Tarisa dan Clara mulai mengejek Putri, mengatakan bahwa niat jahatnya sudah terlalu jelas.
"Wah, sumpah, si Putri kayaknya ngerasa kalai saing. Makannya dia sampe gak ngundang kamu."
"Hei, aku udah mencium bau-bau akal bulusnya, nih."
"Kelihatan banget, gak, sih? Kalo Putri tuh sengaja gak ngundang Zena supaya Zena ngerasa gak dianggap?"
Mereka mulai mengompori dengan berbagai dugaan. Karena mereka tahu betul sifat Putri yang sebenarnya.
Zena tidak membalas pesan-pesan dari merek lagi dan sibuk berpikir.
"Ya, emang nggak masuk akal. Kenapa coba Zena sampe gak dapet undangan?" komentar Tarisa dengan nada kesal.
"Yaudah, kita datang aja, Zena. Lagian, kan, di sana juga pasti ada teman-teman KKN kamu dulu. Siapa tahu bisa ketemu Rakha lagi," tambah Clara.
"Iya, ayo dateng aja. Biar si Putri kaget kamu ada di sana." Tarisa setuju.
Mereka berusaha membujuk Zena untuk tetap datang ke acara tersebut, meyakinkan bahwa kehadirannya akan membuat suasana menjadi lebih baik.

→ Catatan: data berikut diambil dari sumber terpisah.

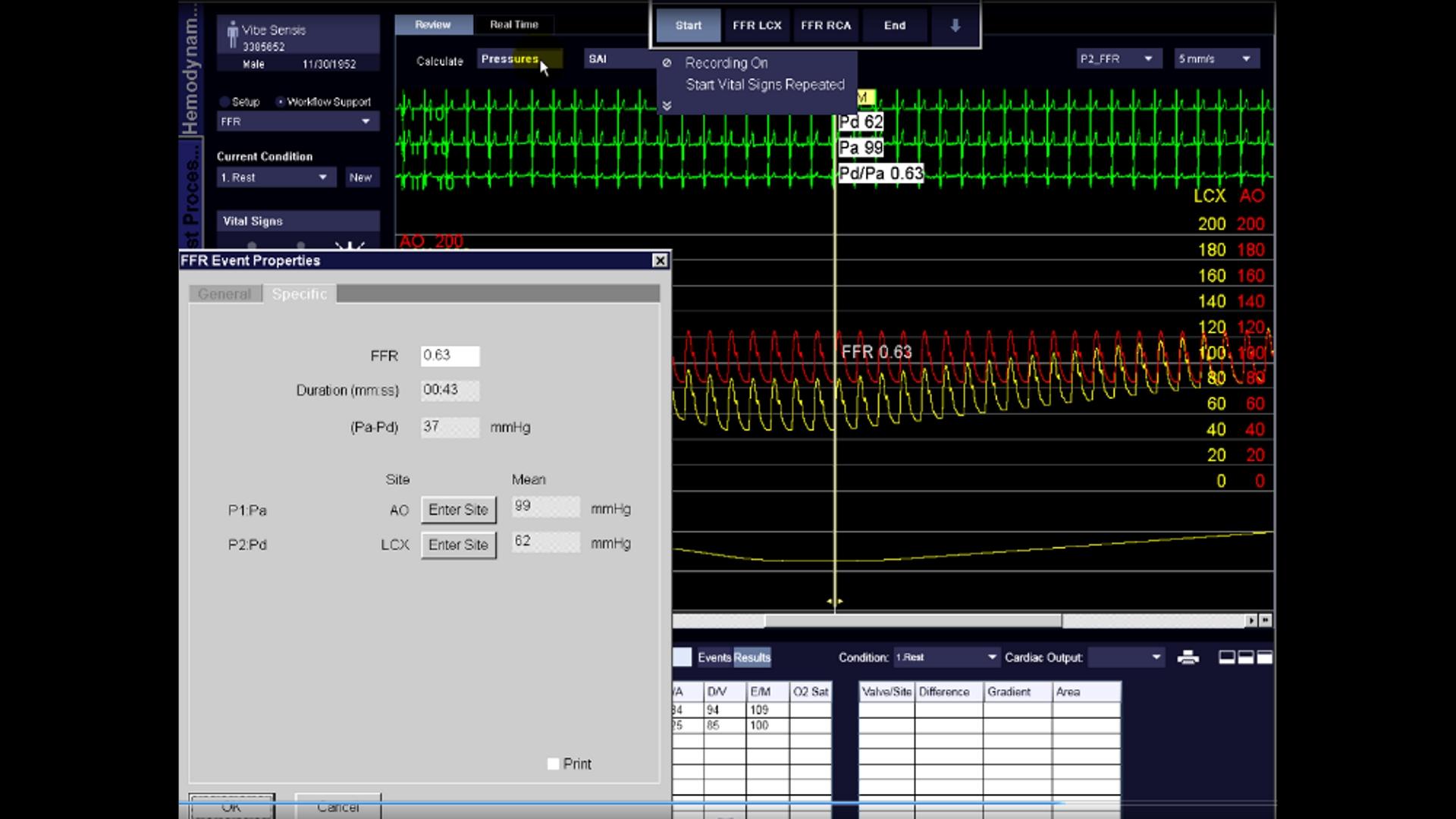Viewport: 1456px width, 819px height.
Task: Switch to the Real Time tab
Action: (x=513, y=24)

Zena berpikir sejenak. Meskipun hatinya masih terasa terluka karena tidak diundang oleh Putri, tapi mungkin kehadirannya akan membuat situasinya menjadi berbalik. Jika niat Pitri adalah untuk mengasingkan Zena dengan tidak mengundangnya, maka Zena akan datang sendiri dan menggagalkan rencana Putri.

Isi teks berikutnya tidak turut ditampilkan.